What the task asks: Please give every entry again, exactly as it reads.

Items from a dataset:
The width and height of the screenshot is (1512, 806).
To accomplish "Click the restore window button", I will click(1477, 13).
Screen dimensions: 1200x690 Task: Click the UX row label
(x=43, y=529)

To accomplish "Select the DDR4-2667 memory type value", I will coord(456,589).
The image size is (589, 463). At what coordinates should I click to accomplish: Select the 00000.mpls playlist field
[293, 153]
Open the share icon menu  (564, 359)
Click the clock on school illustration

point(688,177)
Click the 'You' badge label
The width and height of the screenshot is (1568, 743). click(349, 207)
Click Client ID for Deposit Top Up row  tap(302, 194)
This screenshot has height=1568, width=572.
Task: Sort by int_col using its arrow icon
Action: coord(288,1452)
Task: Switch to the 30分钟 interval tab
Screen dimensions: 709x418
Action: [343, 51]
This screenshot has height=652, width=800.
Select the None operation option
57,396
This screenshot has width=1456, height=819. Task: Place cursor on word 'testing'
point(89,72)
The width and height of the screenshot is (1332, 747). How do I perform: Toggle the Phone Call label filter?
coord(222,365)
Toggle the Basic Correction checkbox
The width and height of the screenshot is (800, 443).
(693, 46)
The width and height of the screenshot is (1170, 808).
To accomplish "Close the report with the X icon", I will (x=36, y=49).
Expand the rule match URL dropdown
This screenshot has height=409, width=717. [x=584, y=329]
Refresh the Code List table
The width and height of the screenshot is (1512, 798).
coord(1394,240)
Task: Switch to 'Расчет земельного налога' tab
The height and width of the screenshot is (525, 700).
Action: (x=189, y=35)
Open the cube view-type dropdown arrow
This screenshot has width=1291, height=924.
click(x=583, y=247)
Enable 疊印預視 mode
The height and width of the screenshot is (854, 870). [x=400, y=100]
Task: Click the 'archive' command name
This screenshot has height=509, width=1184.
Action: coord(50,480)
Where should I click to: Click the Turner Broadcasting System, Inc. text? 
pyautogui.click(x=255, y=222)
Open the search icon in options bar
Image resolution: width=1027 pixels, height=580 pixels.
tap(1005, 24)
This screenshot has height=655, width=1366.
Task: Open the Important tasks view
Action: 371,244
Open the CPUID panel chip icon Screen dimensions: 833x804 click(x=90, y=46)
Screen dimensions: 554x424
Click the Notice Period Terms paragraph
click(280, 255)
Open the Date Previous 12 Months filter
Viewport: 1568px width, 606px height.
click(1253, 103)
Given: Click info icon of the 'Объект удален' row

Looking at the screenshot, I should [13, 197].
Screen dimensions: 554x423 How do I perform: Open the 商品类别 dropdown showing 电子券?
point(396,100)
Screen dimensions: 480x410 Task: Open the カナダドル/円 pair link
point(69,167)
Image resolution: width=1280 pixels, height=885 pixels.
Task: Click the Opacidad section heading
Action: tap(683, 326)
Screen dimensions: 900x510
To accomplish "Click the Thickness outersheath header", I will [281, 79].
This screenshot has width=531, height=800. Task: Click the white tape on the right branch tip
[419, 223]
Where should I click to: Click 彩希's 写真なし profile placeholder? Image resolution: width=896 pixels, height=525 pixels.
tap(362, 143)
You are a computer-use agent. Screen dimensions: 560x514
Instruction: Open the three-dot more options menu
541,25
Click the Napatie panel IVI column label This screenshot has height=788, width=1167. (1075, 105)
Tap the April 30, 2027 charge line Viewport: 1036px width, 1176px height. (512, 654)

Written solution:
The width and height of the screenshot is (1512, 806).
To accomplish "Click the restore window button", I will click(1477, 13).
Screen dimensions: 1200x690 Task: Click the UX row label
(x=43, y=529)

To accomplish "Select the DDR4-2667 memory type value", I will coord(456,589).
The image size is (589, 463). At what coordinates should I click to accomplish: Select the 00000.mpls playlist field
[293, 153]
Open the share icon menu  (564, 359)
Click the clock on school illustration

point(688,177)
Click the 'You' badge label
The width and height of the screenshot is (1568, 743). click(349, 207)
Click Client ID for Deposit Top Up row  tap(302, 194)
This screenshot has height=1568, width=572.
Task: Sort by int_col using its arrow icon
Action: coord(288,1452)
Task: Switch to the 30分钟 interval tab
Screen dimensions: 709x418
Action: [343, 51]
This screenshot has height=652, width=800.
Select the None operation option
57,396
This screenshot has width=1456, height=819. Task: Place cursor on word 'testing'
point(89,72)
The width and height of the screenshot is (1332, 747). How do I perform: Toggle the Phone Call label filter?
coord(222,365)
Toggle the Basic Correction checkbox
The width and height of the screenshot is (800, 443).
(693, 46)
The width and height of the screenshot is (1170, 808).
To accomplish "Close the report with the X icon", I will (x=36, y=49).
Expand the rule match URL dropdown
This screenshot has height=409, width=717. [x=584, y=329]
Refresh the Code List table
The width and height of the screenshot is (1512, 798).
coord(1394,240)
Task: Switch to 'Расчет земельного налога' tab
The height and width of the screenshot is (525, 700).
Action: (x=189, y=35)
Open the cube view-type dropdown arrow
This screenshot has width=1291, height=924.
click(x=583, y=247)
Enable 疊印預視 mode
The height and width of the screenshot is (854, 870). [x=400, y=100]
Task: Click the 'archive' command name
This screenshot has height=509, width=1184.
Action: coord(50,480)
Where should I click to: Click the Turner Broadcasting System, Inc. text? 
pyautogui.click(x=255, y=222)
Open the search icon in options bar
Image resolution: width=1027 pixels, height=580 pixels.
tap(1005, 24)
This screenshot has height=655, width=1366.
Task: Open the Important tasks view
Action: 371,244
Open the CPUID panel chip icon Screen dimensions: 833x804 click(x=90, y=46)
Screen dimensions: 554x424
Click the Notice Period Terms paragraph
click(280, 255)
Open the Date Previous 12 Months filter
Viewport: 1568px width, 606px height.
click(1253, 103)
Given: Click info icon of the 'Объект удален' row

Looking at the screenshot, I should [13, 197].
Screen dimensions: 554x423 How do I perform: Open the 商品类别 dropdown showing 电子券?
point(396,100)
Screen dimensions: 480x410 Task: Open the カナダドル/円 pair link
point(69,167)
Image resolution: width=1280 pixels, height=885 pixels.
Task: Click the Opacidad section heading
Action: tap(683, 326)
Screen dimensions: 900x510
To accomplish "Click the Thickness outersheath header", I will [281, 79].
This screenshot has width=531, height=800. Task: Click the white tape on the right branch tip
[419, 223]
Where should I click to: Click 彩希's 写真なし profile placeholder? Image resolution: width=896 pixels, height=525 pixels.
tap(362, 143)
You are a computer-use agent. Screen dimensions: 560x514
Instruction: Open the three-dot more options menu
541,25
Click the Napatie panel IVI column label This screenshot has height=788, width=1167. (1075, 105)
Tap the April 30, 2027 charge line Viewport: 1036px width, 1176px height. (512, 654)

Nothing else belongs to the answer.